Finley memulai karir di Jet Propulsion Laboratory pada 1958. Saat itu, Amerika Serikat sedang menyiapkan satelit pertamanya ke orbit.
ADVERTISEMENT
SCROLL TO CONTINUE WITH CONTENT
AS sedang 'mengejar' Uni Soviet yang telah melakukan peluncuran satelit beberapa bulan sebelumnya. Finley yang sekarang berusia 82 tahun ini pun telah menjadi salah satu karyawan yang paling lama melayani NASA.
Dia sempat disebut 'komputer manusia' untuk kontribusi dalam misi ke luar angkasa termasuk misi Apollo ke bulan.
Finley menyelesaikan perguruan tinggi dan bergabung dengan sekelompok individu berbakat matematika. Tugas kelompok ini adalah memecahkan persamaan kompleks yang dilemparkan kepada mereka oleh para ilmuwan roket sebelum komputasi elektronik menjadi terjangkau dan dapat diandalkan.
Neil Armstrong mungkin dikenang karena 'lompatan raksasa bagi umat manusia' ketika ia melangkah ke tanah bulan satu dekade kemudian. Namun, pekerjaan para wanita inilah yang membantu mengasah roket, menciptakan propelan, dan mengembangkan jaringan antena global yang memungkinkan pemirsa untuk menonton siaran langsung kru yang terkenal.
Kisah Finley, seperti banyak 'komputer manusia' lainnya, adalah kisah yang mengungkap tentang banyak tantangan yang dihadapi wanita pada masa itu.
Jagoan MatematikaFinley telah menjadi jagoan matematika hampir sepanjang hidupnya. Dia telah memenangkan penghargaan untuk menyelesaikan persamaan kimia di kepalanya lebih cepat daripada yang lain.
Tetapi sebagai seorang wanita muda, ia memutuskan untuk mengejar minat lain, mengambil jurusan seni dengan harapan suatu hari menjadi seorang arsitek.
Rencananya gagal karena dia tidak memiliki bakat yang diperlukan.
"Dan kamu tidak bisa benar-benar belajar seni," katanya kepada AFP.
Dia memulai kariernya sebagai 'komputer manusia' di perusahaan kedirgantaraan Convair yang sekarang sudah tidak beroperasi. Perusahaan ini yang bekerja dengan Angkatan Laut pada masanya.
Finley awalnya berharap untuk menjadi seorang sekretaris tetapi gagal dalam tes pengetikan.
"Mereka berkata, 'Bagaimana kamu menyukai angka?' Dan saya berkata, 'Oh, saya lebih suka angka daripada huruf,' " kenang Finley sambil tertawa.

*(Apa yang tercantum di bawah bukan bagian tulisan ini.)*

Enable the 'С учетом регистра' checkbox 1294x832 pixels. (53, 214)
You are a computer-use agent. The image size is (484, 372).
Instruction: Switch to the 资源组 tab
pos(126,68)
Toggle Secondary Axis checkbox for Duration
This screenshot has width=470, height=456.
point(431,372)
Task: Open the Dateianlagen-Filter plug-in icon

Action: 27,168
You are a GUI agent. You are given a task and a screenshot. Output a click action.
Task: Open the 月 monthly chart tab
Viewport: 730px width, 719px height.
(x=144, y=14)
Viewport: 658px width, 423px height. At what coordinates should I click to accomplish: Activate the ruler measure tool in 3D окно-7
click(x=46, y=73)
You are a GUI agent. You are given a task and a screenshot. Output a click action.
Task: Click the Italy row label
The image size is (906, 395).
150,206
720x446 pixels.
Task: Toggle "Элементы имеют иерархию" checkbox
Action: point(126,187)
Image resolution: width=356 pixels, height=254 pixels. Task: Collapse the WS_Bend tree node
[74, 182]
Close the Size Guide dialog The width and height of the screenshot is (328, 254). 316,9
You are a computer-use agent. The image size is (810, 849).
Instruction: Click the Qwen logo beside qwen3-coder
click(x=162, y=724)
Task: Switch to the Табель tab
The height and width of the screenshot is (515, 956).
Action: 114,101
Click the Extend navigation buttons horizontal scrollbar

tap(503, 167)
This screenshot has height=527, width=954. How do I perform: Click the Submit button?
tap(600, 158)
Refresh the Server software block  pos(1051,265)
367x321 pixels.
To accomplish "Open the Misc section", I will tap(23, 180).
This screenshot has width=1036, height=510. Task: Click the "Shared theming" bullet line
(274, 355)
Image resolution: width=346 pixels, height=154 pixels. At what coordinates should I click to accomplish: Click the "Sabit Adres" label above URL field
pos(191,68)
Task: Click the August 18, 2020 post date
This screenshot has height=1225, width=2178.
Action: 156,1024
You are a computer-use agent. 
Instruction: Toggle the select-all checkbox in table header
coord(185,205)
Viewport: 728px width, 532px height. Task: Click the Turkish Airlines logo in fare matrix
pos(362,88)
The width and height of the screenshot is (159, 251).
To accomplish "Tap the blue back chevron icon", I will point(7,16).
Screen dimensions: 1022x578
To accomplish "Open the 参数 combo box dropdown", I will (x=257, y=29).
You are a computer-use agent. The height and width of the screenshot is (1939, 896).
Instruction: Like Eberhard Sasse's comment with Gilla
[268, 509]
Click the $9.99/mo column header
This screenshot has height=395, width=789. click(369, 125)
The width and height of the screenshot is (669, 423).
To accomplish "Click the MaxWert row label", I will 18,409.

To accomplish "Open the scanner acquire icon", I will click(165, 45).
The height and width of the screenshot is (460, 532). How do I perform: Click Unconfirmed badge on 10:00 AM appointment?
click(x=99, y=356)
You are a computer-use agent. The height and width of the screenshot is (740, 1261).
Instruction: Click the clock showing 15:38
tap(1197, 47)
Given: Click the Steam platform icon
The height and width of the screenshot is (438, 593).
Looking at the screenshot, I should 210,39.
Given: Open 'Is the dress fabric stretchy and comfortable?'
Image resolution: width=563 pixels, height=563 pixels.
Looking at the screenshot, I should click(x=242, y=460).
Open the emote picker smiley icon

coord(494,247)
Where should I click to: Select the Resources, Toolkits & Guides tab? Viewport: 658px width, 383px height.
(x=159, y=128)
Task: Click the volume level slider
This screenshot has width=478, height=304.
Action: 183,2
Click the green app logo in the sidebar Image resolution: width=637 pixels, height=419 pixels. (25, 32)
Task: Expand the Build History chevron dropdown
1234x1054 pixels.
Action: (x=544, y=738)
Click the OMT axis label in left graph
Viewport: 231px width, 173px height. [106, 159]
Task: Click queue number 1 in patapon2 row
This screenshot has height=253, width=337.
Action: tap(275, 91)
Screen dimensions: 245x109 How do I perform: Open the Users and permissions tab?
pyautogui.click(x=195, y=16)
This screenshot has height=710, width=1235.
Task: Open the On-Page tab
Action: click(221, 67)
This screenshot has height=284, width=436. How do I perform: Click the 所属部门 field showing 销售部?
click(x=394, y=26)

Tidak semua perhitungan dilakukan dengan tangan, dia dan 'komputer' lainnya menggunakan mesin tambah elektro-mekanis yang disebut 'Fridens'. Mesin ini hanya bisa menangani aritmatika dasar, bukan kalkulus dan geometri canggih yang diperlukan untuk pekerjaan mereka.
Setelah menikah dan pindah lebih jauh dari tempat kerjanya, dia menemukan perjalanan panjang semakin melelahkan. Suaminya, Peter Finley, telah lulus dari Caltech dan mendirikan Jet Propulsion Laboratory (JPL).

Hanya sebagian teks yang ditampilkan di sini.